Source data START
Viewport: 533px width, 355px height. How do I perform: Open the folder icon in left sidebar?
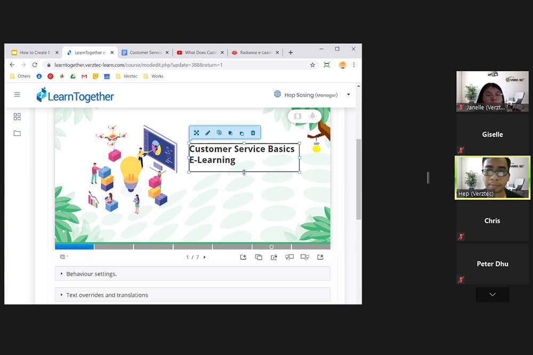pyautogui.click(x=17, y=133)
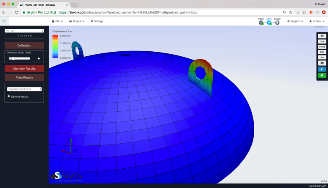Take a screenshot with the camera icon
The width and height of the screenshot is (328, 188).
tap(322, 63)
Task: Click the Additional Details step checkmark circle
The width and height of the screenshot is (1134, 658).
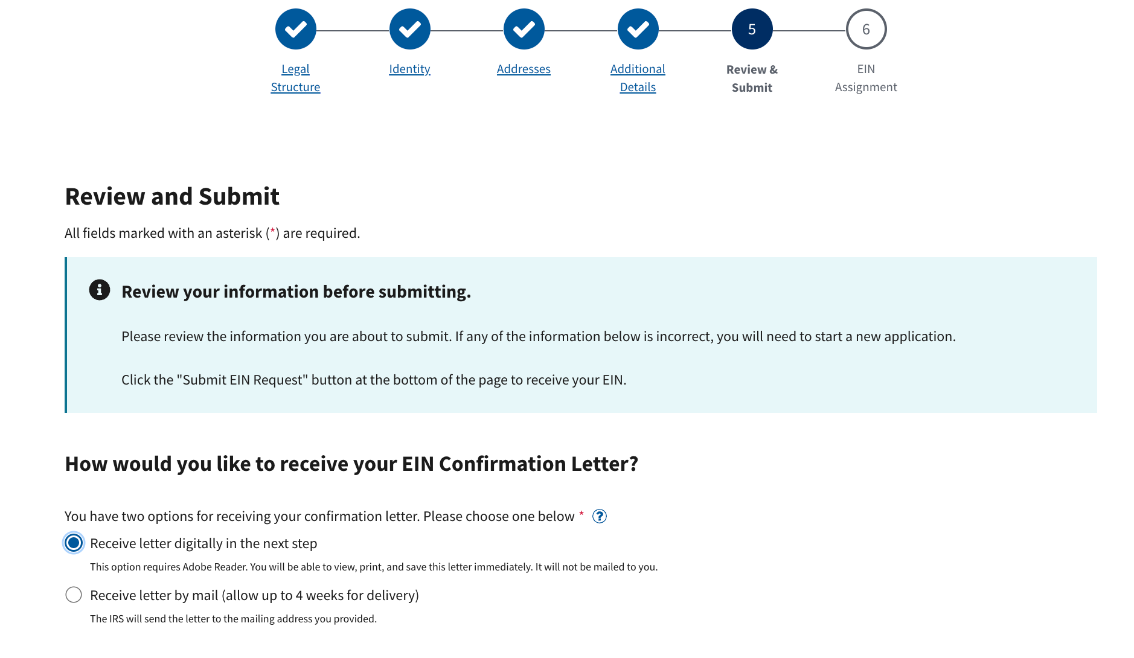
Source data END
Task to carry out
In the copy, keep every line of the data above exactly and drop each picture.

Written solution
Viewport: 533px width, 355px height. How do I perform: Open the folder icon in left sidebar?
pyautogui.click(x=17, y=133)
Take a screenshot with the camera icon
The width and height of the screenshot is (328, 188).
tap(322, 63)
Task: Click the Additional Details step checkmark circle
The width and height of the screenshot is (1134, 658).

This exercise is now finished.